**Directions:**
In the saved entries below, swap "Lock Seed" for "Fixed Seed" and rewrite everything from the line with "Task: Enable the Lock Seed checkbox" down to the line with "Looking at the screenshot, I should [199, 136].", leaving all else unchanged.

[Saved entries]
- - - - -

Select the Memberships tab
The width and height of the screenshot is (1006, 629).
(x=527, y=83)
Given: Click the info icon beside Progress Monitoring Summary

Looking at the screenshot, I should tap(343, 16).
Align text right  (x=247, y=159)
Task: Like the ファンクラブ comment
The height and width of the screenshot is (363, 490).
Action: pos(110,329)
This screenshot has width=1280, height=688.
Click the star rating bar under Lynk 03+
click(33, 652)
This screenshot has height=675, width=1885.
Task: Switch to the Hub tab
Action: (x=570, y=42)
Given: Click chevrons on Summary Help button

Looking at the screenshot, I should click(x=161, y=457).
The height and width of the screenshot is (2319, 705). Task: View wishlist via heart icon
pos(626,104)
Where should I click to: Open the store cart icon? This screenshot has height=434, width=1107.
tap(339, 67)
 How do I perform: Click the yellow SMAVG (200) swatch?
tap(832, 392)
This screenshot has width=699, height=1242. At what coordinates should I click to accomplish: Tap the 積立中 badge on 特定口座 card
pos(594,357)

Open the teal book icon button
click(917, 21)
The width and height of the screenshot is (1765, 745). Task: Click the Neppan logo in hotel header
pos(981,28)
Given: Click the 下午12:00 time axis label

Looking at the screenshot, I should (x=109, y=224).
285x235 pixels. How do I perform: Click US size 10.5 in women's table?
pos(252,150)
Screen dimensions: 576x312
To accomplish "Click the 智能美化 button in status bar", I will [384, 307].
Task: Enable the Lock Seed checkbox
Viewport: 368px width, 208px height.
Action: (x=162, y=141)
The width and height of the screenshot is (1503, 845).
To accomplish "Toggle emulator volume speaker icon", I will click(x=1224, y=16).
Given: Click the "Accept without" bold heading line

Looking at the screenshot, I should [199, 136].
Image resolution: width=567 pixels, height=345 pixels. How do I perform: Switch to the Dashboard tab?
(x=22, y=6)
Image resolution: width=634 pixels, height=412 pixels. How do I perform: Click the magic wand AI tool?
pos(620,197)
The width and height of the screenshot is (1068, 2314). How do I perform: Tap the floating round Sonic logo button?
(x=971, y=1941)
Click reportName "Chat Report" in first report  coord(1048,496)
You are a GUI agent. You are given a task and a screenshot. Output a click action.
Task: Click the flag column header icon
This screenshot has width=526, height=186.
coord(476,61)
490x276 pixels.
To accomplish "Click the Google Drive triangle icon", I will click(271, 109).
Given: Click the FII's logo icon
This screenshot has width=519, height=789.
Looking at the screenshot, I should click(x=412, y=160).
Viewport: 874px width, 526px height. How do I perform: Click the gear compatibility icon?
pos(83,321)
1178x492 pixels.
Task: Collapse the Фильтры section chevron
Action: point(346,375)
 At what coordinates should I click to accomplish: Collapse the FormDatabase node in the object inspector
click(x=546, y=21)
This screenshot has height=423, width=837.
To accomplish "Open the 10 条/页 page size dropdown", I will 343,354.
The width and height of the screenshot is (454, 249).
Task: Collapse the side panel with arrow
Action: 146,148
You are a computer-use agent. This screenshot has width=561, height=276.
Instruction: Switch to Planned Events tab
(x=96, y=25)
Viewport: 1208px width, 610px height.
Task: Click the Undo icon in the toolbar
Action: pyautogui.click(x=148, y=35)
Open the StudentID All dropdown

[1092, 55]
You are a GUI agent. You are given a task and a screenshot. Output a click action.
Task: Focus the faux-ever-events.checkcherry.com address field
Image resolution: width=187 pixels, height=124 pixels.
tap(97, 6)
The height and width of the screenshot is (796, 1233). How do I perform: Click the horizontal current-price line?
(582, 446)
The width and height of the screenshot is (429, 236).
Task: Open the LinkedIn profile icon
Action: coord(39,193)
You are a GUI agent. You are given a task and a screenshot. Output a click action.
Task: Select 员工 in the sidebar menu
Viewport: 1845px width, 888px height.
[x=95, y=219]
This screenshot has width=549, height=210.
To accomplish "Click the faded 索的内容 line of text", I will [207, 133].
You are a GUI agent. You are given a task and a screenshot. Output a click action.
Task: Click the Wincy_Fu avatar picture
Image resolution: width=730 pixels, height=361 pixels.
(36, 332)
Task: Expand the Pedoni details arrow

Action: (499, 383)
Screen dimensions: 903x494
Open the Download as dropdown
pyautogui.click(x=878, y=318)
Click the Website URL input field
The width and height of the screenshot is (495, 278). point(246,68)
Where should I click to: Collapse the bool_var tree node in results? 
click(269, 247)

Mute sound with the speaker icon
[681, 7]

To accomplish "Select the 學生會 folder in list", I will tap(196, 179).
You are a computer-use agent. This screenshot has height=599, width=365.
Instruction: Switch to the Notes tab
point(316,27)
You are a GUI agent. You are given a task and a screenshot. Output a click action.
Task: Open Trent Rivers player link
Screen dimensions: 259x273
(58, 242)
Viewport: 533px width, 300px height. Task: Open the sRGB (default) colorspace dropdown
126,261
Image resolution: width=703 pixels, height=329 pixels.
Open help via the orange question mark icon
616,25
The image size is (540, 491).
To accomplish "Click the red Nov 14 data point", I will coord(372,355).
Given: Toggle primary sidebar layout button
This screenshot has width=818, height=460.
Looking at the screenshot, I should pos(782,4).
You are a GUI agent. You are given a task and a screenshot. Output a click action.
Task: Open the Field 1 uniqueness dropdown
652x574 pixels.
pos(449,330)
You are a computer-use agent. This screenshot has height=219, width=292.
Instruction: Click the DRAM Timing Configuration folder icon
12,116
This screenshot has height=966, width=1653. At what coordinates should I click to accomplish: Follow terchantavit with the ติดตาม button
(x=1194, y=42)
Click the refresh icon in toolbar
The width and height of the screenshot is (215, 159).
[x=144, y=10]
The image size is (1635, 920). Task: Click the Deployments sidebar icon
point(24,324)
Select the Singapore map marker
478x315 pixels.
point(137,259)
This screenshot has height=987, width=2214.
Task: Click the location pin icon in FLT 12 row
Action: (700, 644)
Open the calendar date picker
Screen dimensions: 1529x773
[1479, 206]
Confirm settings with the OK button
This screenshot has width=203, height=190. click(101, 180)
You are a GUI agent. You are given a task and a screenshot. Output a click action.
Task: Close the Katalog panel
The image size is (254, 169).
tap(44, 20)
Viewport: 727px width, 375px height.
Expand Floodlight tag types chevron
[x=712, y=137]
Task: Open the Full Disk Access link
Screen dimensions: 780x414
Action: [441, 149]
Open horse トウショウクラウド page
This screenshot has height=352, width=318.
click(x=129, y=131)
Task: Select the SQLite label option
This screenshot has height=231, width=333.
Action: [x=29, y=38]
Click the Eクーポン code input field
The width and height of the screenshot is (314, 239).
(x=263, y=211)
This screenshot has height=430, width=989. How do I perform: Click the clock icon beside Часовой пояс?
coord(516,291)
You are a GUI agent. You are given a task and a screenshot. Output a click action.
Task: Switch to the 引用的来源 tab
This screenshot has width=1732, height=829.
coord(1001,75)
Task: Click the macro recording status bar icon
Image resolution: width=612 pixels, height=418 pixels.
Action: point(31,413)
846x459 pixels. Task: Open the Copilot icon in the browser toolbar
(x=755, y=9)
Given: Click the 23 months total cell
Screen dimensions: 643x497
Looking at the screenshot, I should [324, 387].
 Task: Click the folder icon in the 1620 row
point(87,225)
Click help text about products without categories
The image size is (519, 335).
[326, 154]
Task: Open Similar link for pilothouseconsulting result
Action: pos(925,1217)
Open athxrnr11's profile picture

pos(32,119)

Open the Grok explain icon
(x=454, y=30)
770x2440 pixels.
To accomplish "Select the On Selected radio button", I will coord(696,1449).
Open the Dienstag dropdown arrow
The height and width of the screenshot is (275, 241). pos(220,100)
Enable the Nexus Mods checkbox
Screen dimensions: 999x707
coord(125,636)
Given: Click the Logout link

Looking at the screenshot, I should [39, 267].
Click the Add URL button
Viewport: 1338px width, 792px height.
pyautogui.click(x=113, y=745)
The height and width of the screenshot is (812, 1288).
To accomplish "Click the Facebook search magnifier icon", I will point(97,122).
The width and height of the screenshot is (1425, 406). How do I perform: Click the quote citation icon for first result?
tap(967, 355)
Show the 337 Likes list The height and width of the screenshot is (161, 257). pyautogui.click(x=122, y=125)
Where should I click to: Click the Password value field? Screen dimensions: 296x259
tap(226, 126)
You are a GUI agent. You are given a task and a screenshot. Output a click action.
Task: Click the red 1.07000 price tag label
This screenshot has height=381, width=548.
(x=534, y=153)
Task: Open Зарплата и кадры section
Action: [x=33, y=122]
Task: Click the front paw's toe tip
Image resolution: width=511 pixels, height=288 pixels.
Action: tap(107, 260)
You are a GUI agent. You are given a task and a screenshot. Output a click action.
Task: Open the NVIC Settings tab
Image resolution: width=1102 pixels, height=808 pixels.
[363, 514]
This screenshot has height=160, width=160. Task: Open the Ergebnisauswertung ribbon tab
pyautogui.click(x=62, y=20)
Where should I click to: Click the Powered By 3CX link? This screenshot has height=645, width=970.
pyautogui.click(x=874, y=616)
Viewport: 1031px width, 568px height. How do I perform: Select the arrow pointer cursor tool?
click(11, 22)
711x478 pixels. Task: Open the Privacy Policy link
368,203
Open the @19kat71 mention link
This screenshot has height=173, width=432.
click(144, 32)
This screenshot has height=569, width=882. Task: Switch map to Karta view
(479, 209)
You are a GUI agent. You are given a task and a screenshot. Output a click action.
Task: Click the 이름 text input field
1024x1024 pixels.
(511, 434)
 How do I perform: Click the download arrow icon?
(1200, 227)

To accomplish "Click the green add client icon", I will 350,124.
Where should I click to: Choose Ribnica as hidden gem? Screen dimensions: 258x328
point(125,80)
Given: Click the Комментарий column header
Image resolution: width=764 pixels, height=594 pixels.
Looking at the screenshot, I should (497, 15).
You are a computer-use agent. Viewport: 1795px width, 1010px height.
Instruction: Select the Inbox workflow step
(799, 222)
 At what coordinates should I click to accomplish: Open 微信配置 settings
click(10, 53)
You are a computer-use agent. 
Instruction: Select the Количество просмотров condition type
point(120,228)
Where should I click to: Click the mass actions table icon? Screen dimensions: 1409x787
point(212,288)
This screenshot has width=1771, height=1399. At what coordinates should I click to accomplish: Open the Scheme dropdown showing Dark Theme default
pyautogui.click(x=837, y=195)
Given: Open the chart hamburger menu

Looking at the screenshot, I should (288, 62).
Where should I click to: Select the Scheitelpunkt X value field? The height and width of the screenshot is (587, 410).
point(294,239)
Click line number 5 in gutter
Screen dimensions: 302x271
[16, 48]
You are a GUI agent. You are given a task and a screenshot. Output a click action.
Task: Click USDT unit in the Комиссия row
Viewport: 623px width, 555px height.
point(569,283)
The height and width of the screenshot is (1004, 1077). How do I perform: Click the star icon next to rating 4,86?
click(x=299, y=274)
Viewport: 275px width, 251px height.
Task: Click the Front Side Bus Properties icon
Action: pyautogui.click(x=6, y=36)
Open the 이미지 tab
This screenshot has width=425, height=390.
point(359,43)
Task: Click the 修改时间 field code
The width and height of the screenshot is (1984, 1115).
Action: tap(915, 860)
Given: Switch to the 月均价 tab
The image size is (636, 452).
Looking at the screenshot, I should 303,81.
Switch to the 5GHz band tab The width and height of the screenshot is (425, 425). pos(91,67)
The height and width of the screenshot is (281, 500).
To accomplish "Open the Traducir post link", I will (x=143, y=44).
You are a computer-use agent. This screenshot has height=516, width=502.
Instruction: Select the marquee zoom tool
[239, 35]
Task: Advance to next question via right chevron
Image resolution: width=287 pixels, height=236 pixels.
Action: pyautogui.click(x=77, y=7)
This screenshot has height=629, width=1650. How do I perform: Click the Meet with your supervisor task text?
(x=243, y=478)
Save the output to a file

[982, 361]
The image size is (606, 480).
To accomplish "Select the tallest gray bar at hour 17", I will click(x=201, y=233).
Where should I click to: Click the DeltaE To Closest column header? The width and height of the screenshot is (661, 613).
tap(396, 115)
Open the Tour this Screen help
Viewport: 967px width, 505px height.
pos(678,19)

- - - - -

**Task output:**
Task: Enable the Fixed Seed checkbox
Viewport: 368px width, 208px height.
Action: (x=162, y=141)
The width and height of the screenshot is (1503, 845).
To accomplish "Toggle emulator volume speaker icon", I will click(x=1224, y=16).
Given: Click the "Accept without" bold heading line

Looking at the screenshot, I should [199, 136].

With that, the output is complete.